Work order:
Every line of the material below that holds the string "computer" should be copied.

Records for the task:

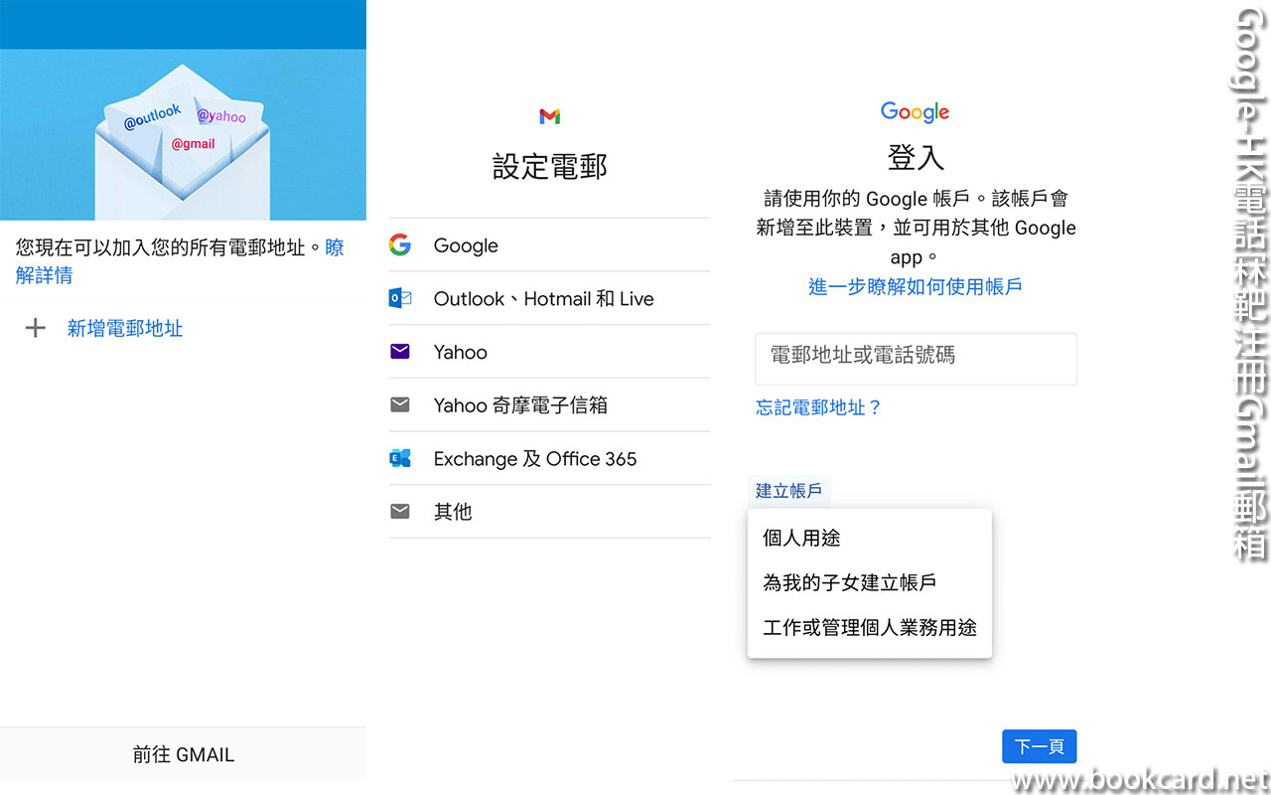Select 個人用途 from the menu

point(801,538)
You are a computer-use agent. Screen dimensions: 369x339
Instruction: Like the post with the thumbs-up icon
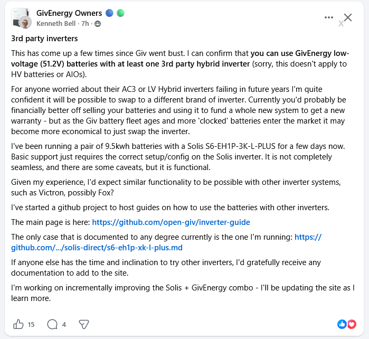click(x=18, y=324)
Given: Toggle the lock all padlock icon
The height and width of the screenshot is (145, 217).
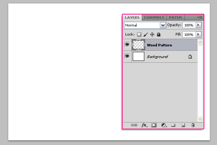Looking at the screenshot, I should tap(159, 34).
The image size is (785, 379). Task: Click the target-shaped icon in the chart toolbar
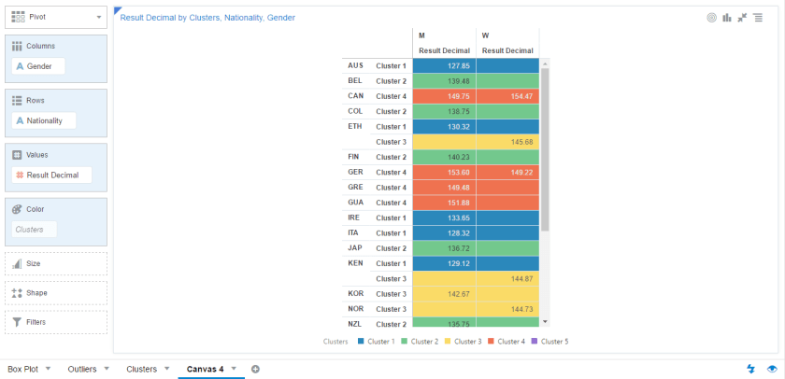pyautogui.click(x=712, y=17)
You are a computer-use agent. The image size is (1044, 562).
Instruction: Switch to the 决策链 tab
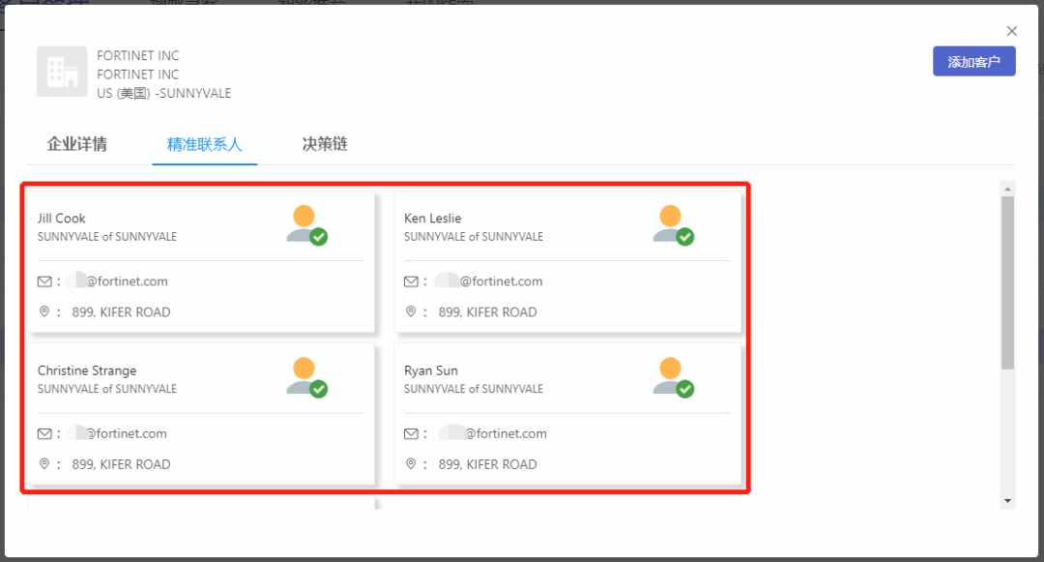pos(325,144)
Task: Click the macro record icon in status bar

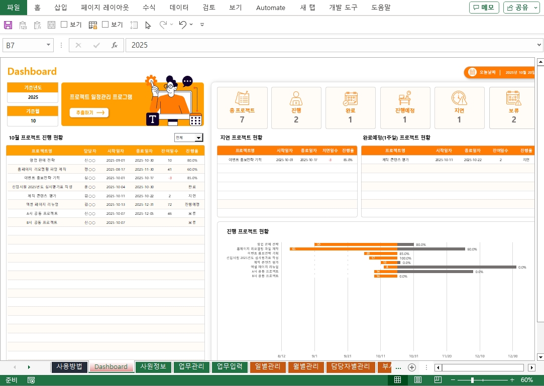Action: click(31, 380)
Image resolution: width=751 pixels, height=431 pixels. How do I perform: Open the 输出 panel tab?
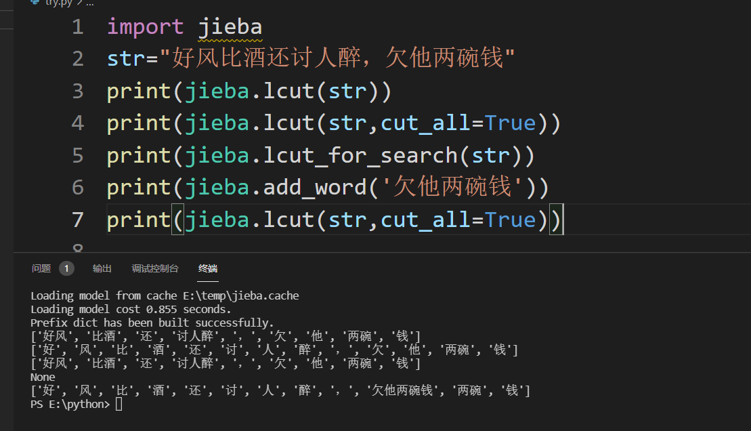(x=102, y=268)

Solution:
You are a computer-use agent. Screen dimensions: 369x339
You are a computer-use agent. The image size is (1044, 562).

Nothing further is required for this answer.